According to the inside sources, one kilogram of gasoline rose from KPW 18,000 in Pyongyang at the beginning of September to KPW 23,000 on September 7th. Diesel prices also exceeded the KPW 12,000 mark.  
Up until the fourth week of August, diesel was selling for KPW 12,800 per kilogram in Pyongyang. The cost of diesel actually fell in August. At the beginning of the month, it sold for about KPW 15,100.  But then it started to climb again towards the end of the month, jumping to KPW 14,100 at the end of the month, and then surpassing KPW 20,000 within a week after that.  
Asked about these quickly elevating prices during a phone conversation with Daily NK  a source in Pyongyang said, “Gasoline prices started to rise at the end of August to KPW 18,000, and then jumped up to KPW 20,000 at the beginning of September. As a result of this increase, motorbikes disappeared from the streets of Pyongyang. The presence of taxis and cars is down by at least half. The streets are totally empty.”
“Some autobike drivers are concerned because the gas price jump will make it harder for them to make a living transporting people and goods,” the source added. “The possibility is large that related industries will also be hurt by the price increase.” 
There are signs that the gasoline price increase is also affecting areas far from the capital city, such as Hyesan City, Ryanggang Province. A source from that region said, “The cost of gasoline in Hyesan increased to KPW 21,600 per kilogram.” As recently as the third week of August, the price was at a mere KPW 12,050. Towards the end of the month, it climbed to KPW 14,400, and then kept climbing in September.  
The source added, “Gas prices are also rising in rural areas of the country. Some areas feature gas prices approaching the price in Hyesan, and others have surpassed that. Merchants are baffled because the price dipped and then rose suddenly.” 
Rumors of a potential oil embargo
There are a few reasons that might explain the increase. First, it is possible that the authorities are controlling the supply. The ongoing debate in the UN Security Council includes the possibility of levying an oil embargo, and it is therefore possible that the regime is aiming to increase its stock of reserves by restricting the supply to ordinary residents. There would be a precedent for this. 
In the past, during construction of state facilities and preparations for large-scale events, the regime has instituted unofficial measures that restrict the supply of oil. Normally, this means curtailing the flow of gasoline to regional state-operated gas stations that sell gas to ordinary residents. Other times, it involves Ministry of People’s Security officers (the police)enforcing controls on privately-run (non-state) gas stations.  
However, there is no direct evidence yet available indicating that the authorities have instituted such a measure to reduce supply to private or public gas stations. 
Instead, it appears as it market forces responded to the rumor that the next UNSC Resolution (i.e., 2375) would include a limit on imports of oil into the country. An increasing proportion of oil merchants are acting on their own volition, it appears, to restrict supply.
“As the rumor about a possible suspension of oil imports swirls around, the gasoline merchants have drastically reduced supply,” said the Ryanggang Province source. “This appears to be a natural market reaction rather than a measure enforced by the authorities.”  

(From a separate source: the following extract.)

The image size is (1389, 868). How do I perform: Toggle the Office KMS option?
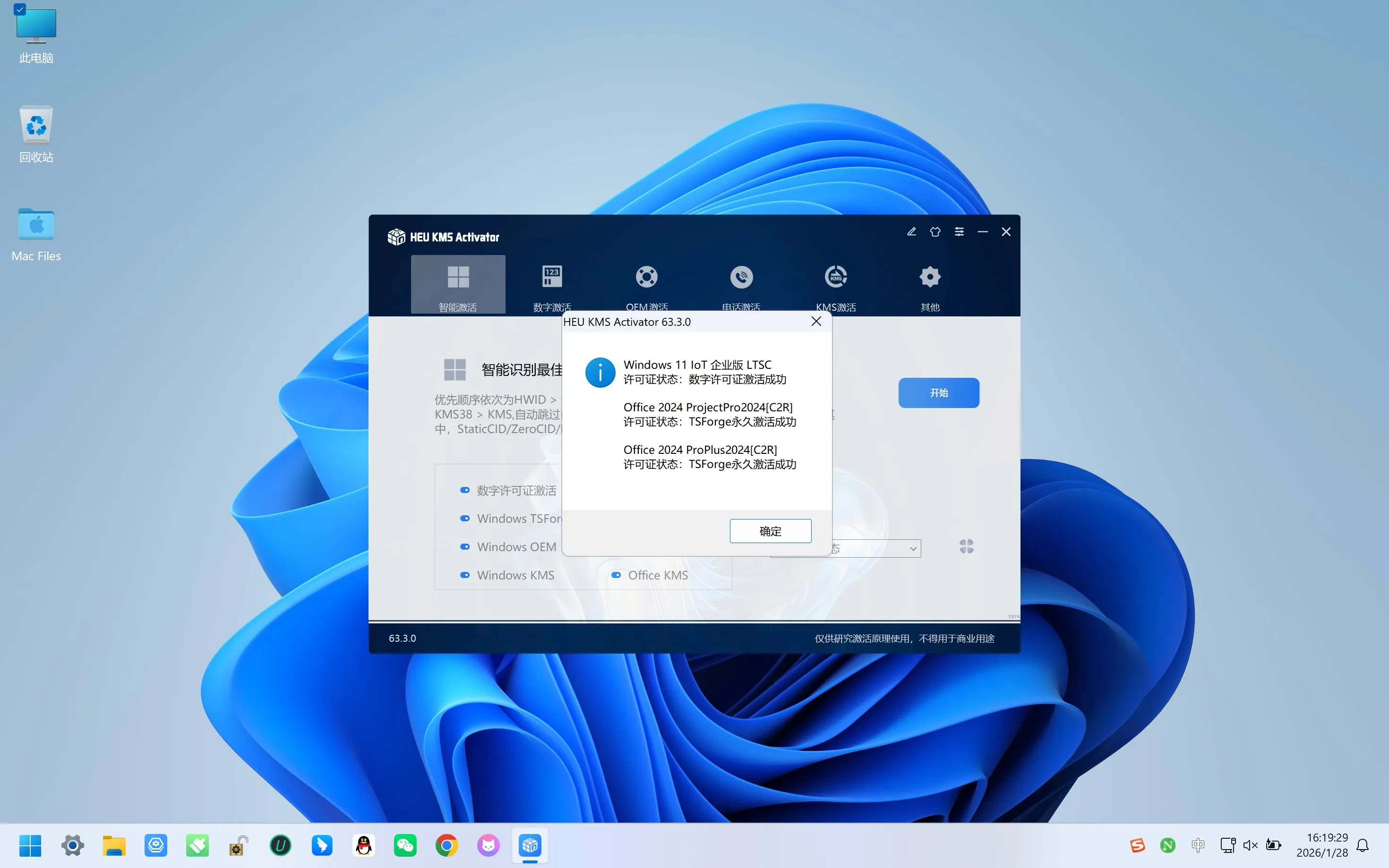point(616,575)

Another factor could also be at play. Ever since the recent nuclear test, smuggling routes between North Korea and China have become paralyzed. Less oil availability from these unofficial sources could also have the effect of driving prices up.  
The sources say that the amount of oil smuggled into the country to date has been significant. This amount is in addition to the oil that comes from pipelines originating in China and Russia and brought into North Korean ports via ships. This smuggled oil gets carried into North Korea from China on freight trains and through other methods. 

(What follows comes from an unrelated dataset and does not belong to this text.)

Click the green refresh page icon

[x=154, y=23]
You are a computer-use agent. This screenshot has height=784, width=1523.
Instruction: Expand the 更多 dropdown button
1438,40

Ever since the adoption of United Nations Security Council Resolution 2371, crackdowns and controls over Sino-Korean smuggling have strengthened. The oil that had been transported through these smuggling routes into North Korea has thus been affected, and it appears that this sharply cut the supply of oil into the country. Using sources with knowledge of the matter in China, Daily NK recently reported on this trend of Chinese authorities increasingly targeting smugglers in the border area. 
Some have raised the concern that increasing oil prices will most likely affect the price of essential items like rice and corn. There are no signs of a large scale knock-on effect at the moment, but corn prices have started to rise in certain regions, such as Hyesan.